## Problems and tasks
**1.** Answer these questions about the diary entry below.
(a) Which story in Dubliners first confused the writer with its talk of Parnell?
(b) Whose notebooks led the writer to spell the word "thots" that way?
(c) What is the real name behind the stage name Mr Oizo?
**2.** Pick up the diary entry on politics and poetry below at its last sentence, and continue it in the same voice.

## Source passage
Dear diary,
I'm not going to have time to do this today, but you've got to remind me to do it sometime soon: I should talk about how I was surprised, upon first reading about the lives of André Breton and his fellow Surrealists, how much the Communist party meant to them; and how I almost couldn't reconcile what seemed these antipodes in my mind: the deep care for politics and the deep care for poetry. (For I believe Surrealism is, at its core, just the age old love of poetry dressed up in modern garb; attained via absurdity and the partial relinquishing of consciousness, etc.) ...And I should also compare this reaction of mine to the same confusion that I felt when first reading that story in James Joyce's collection Dubliners called "Ivy Day in the Committee Room," which gives much time and space to talk of the politician Parnell; and also the places in Joyce's other novels where the same subject comes up. (I knew nothing of Parnell, by the way: so I just presumed that he was a run-of-the-mill statesman.) I didn't understand how politics, politicians, or political parties could even attract a true poet's passing glace, let alone matter so much that they'd rise to the surface of a masterwork. But it's just like, when you're young, you don't believe you'll ever get old, yet then when you turn thirty, that feels as though it were inevitable, and then forty seems nothing, and fifty sixty seventy up to 120 are no big deal. At THAT point, to slide past death seems impossible. But then it happens, easy as breathing. Yet when you're not a vampire, it seems far-fetched to live through multiple generations of humankind. But it's like the lines from the "Song of Tom O'Bedlam":
Ten leagues beyond the wide world's end—
Methinks it is no journey.
My point is that now I've been bit by the political bug. And it's as miserable as it looked to my happy-go-luckier self.
By the way, the thots (I began spelling this word like that because I saw Ralph Waldo Emerson do so in his notebooks) contained in the following entry are as follows, listed in alphabetical order: politics plus poetry; FB; bookmaking; online etiquette; newspapers; and marriage. You can skip ahead to the section that interests you most, by scanning your eyes up and down the words of the scroll.
And the title to this entry refers to the audio track "Hun" by Mr Oizo (which is the stage name of Quentin Dupieux, who is also the writer-director-cinematographer-editor-etc. of the 2013 film Wrong Cops, my current favorite movie) – a female computer voice introduces the album that the track heads off...
Bonjour. This is me again: Mr Oizo. You're about to hear a collection of some recorded stuff. Some are good; some are bad; some are just OK. Turn off the light, read a book. You are ready.
I simply like that, so I wanted to make it part of this blog. I hope you don't mind. Also I can't stop myself from reminding myself that I can avoid listening to the bad-to-OK Oizo tracks if I only trust my own critical judgment, which is better than the judgment of the artist (NOT because Dupieux is experimental—that's his strong suit—but because he values popularity and the cash that accompanies it and thus is always looking to make a "hit"), I say, I can get straight to the OK-to-good tracks by listening exclusively to my Oizo playlist on YouTube.

## Data section
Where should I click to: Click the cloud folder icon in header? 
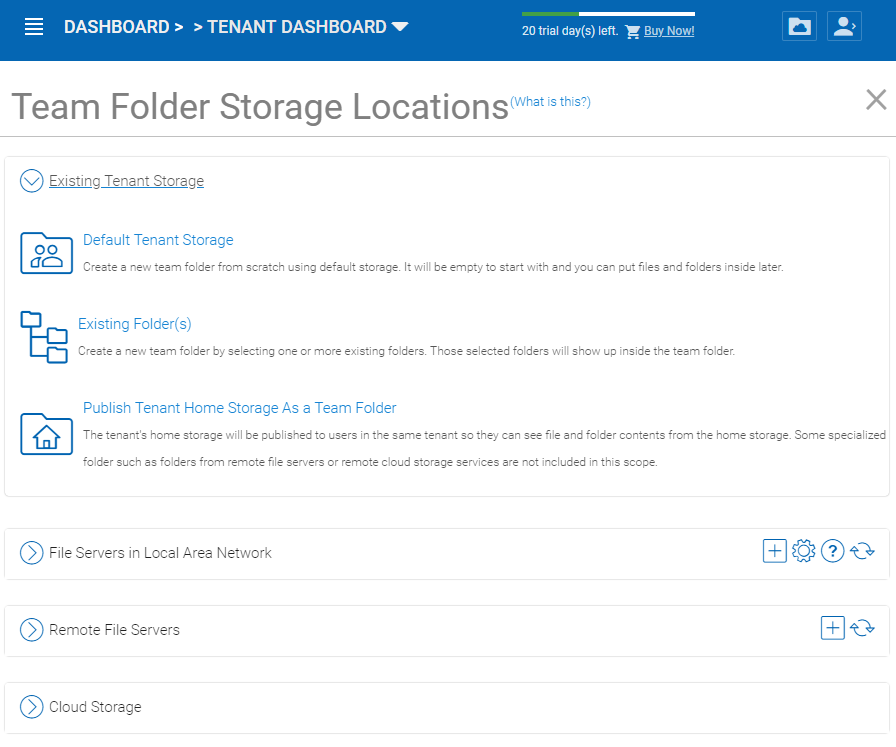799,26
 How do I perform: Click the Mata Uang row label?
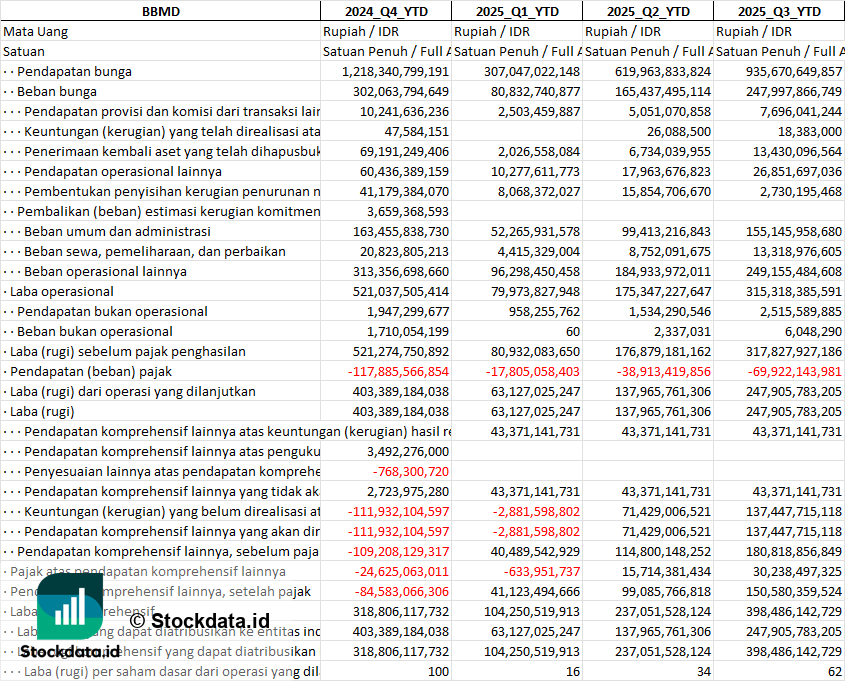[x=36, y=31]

## Exercise responses
**1.**
(a) "Ivy Day in the Committee Room."
(b) Ralph Waldo Emerson's.
(c) Quentin Dupieux.

**2.**
Now that I'm knee-deep in pop culture, or rather non-pop un-pop alt-pop anti-pop other-pop, I might as well tackle some additional online concerns that've been nagging me, which I've been putting off because I hate thinking about them:
Facebook. THE social network. I haven't used that system for a long time now. Should I review my feelings about it? How boring, alright I will. Right after leaving, I felt relieved. And then countless months passed, and I grew healthier and more robust in body and soul. I never felt the urge to go back and revive my account – it wasn't that familiar feeling of addiction, like when I try to quit drinking tea. But I did notice that my family stopped caring about me, not out of callousness but because they can neither see nor hear any creature who does not appear in their newsfeed. I remain totally off their radar. They don't even know who I am now. And friends who used to keep in touch with me thru Facebook are now as good as dead – I don't mean to be morbid, but it would be easier for me to converse with the ancient Athenians than to meet up with old school pals outside of Facebook. But the weird bonus is that people who I barely knew on Facebook connected with me via other accounts (Twitter, Tumblr, regular email, etc.) and we've bonded more genuinely than I ever did with most of my old school friends.
It's kind of like the feeling of being at an overcrowded wedding: everyone's talking and it's hard to hear, you have to shout over the commotion; it's chaotic. But then a fellowsufferer nudges you and says: Let's take a walk. So once you're outside, you hear the dull roar of the wedding that's continuing in the vicinity, and it feels as though you've both escaped from prison, because the walking path is so pleasant: it runs around a clear lake whose surface is smooth as glass, and the flowers and plants smell fresh, and the air is crisp. The conversation flows naturally and comfortably, you can hear each other perfectly in the quiet evening. It's a beautiful sunset.
Yet I sometimes do think of resurrecting back into the fusty realm of Facebook, if only for that same reason that Nietzsche's Zarathustra descends from his mountain. But then I decide against it, because I'm a lover of pleasure.
"Zarathustra has changed, Zarathustra has become a child, Zarathustra is an awakened one; what do you now want among the sleepers? You lived in your solitude as in the sea, and the sea carried you. Alas, would you now climb ashore? Alas, would you again drag your own body?"
Zarathustra answered: "I love man."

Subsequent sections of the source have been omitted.